El de A Fonsagrada capitula el 22 de enero de 1826, trece meses después que el resto de las tropas realistas

EL FUTURO VIRREY de Navarra y marqués de Rodil, José Ramón Rodil y Gayoso Campillo (A Fonsagrada, 1789), es el último combatiente realista en capitular ante los insurgentes de América, trece meses después de que las tropas leales al rey pierdan la decisiva batalla de Ayacucho. Algo así como los últimos de Filipinas en ese otro continente.

Había nacido en Santa María de Trobo y la invasión francesa le pilla estudiando en Santiago, por lo que se enrola en el Batallón Literario. Tras participar en docenas de acciones militares en América, la historia lo coloca el año 1824 al mando de la plaza y puerto de El Callao, en Perú, cuando la corona española ya da por perdidas sus posesiones en el continente.
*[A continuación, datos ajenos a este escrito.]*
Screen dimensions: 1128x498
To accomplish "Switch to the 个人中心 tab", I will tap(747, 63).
Sin embargo el militar lucense va a prolongar durante trece meses más el control realista sobre ese enclave, resistiendo a un asedio en el que mueren gran parte de los tres mil soldados con los que se inicia esta gesta individual de tintes románticos, heroicos y también irracionales, que todo sea dicho.
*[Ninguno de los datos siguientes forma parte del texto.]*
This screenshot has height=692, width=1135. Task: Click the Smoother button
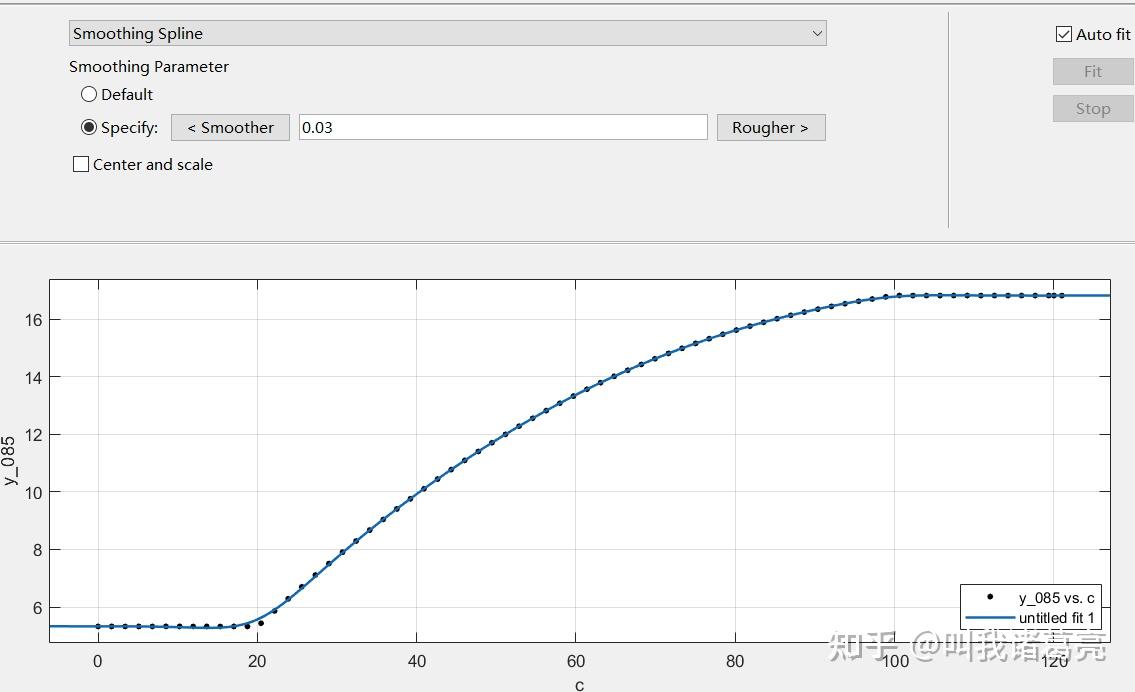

Para asegurar la resistencia, Rodil mantiene la disciplina de la tropa con mano firme y no duda en ajusticiar a todos aquéllos que conspiran para pasarse al bando de los insurgentes, incluido a su capellán.
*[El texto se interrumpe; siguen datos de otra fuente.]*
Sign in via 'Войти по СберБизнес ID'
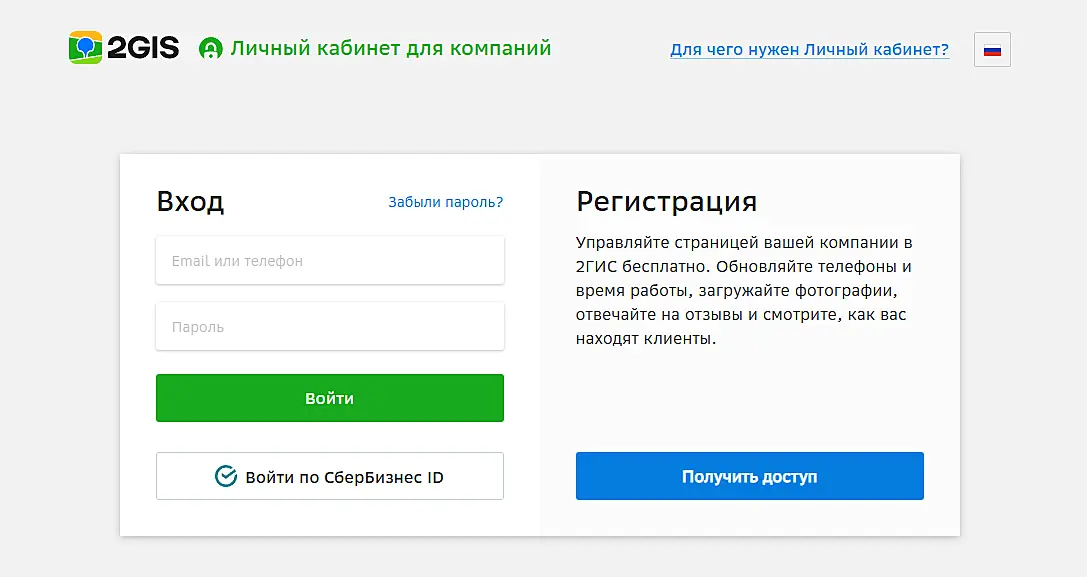The width and height of the screenshot is (1087, 577). [x=329, y=477]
El episodio lo cuenta el escritor Ricardo Palma, con simpatías por la causa rebelde, por supuesto. A Palma le solicitan de Roma que investigue quién es el personaje que figura en una estampa, donde se plasma su fusilamiento en un ataúd, la misma que figura en este cromo.

El historiador descubre que se trata de fray Pedro Marieluz nacido en Tarma hacia 1780 en el seno de una familia de posibles y ordenado en Lima. Alejado de las ideas independentistas, permanece fiel al Rey. “Marieluz era más realista que el Rey”, dice Palma.

Cuando Rodil toma posesión de los castillos de El Callao, Marieluz se une a él como vicario castrense y como tal continúa cuando el general mantiene la bandera española después de Ayacucho y a la espera de un milagro.

Para el día de la Virgen de las Mercedes de 1825, se prepara un motín interno, encabezado por el teniente Montero, que lidera a los descontentos con Rodil, a los desmoralizados por el escorbuto y a los pesimistas. Un chivatazo informa al fonsagradino de las intenciones revolucionarias y éste ordena apresar a los implicados, o sospechosos de estarlo, que suman 13 oficiales.

Como ninguno suelta prenda, decide fusilarlos a todos, sean justos o pecadores, previa confesión religiosa por parte del padre Marieluz. Además, Montero contrae matrimonio minutos antes con una joven para convertirla en su viuda inmediata.

Pero no contento con las trece muertes, a Rodil le roe la duda de saber si bajo su mando quedan otros implicados en el fallido golpe y llama a Marieluz para que le revele lo confesado por los oficiales ajusticiados en el sentido de señalar a otros que permanecen con vida.

Según Palma, Marieluz le responde: “Mi general, usía me pide lo imposible, que yo no sacrificaré la salvación de mi alma revelando el secreto del penitente así me lo intimara el mismo Rey que Dios guarde”.

La reacción del general es fulminante:

_ ¡Fraile! ¡O me lo cuentas todo, o te fusilo!

Y claro, no se lo contó. Resultado de lo cual es la orden dirigida al capitán Iturralde para que forme a cuatro soldados y realice otra ejecución sumarísima, la del padre camiliano Pedro Marieluz.

Y ésa es la escena que se representa en la estampa que Roma quería descifrar.

Regresado a España, a Rodil le aguarda todavía larga vida militar y política, como presidir el Consejo de Ministros.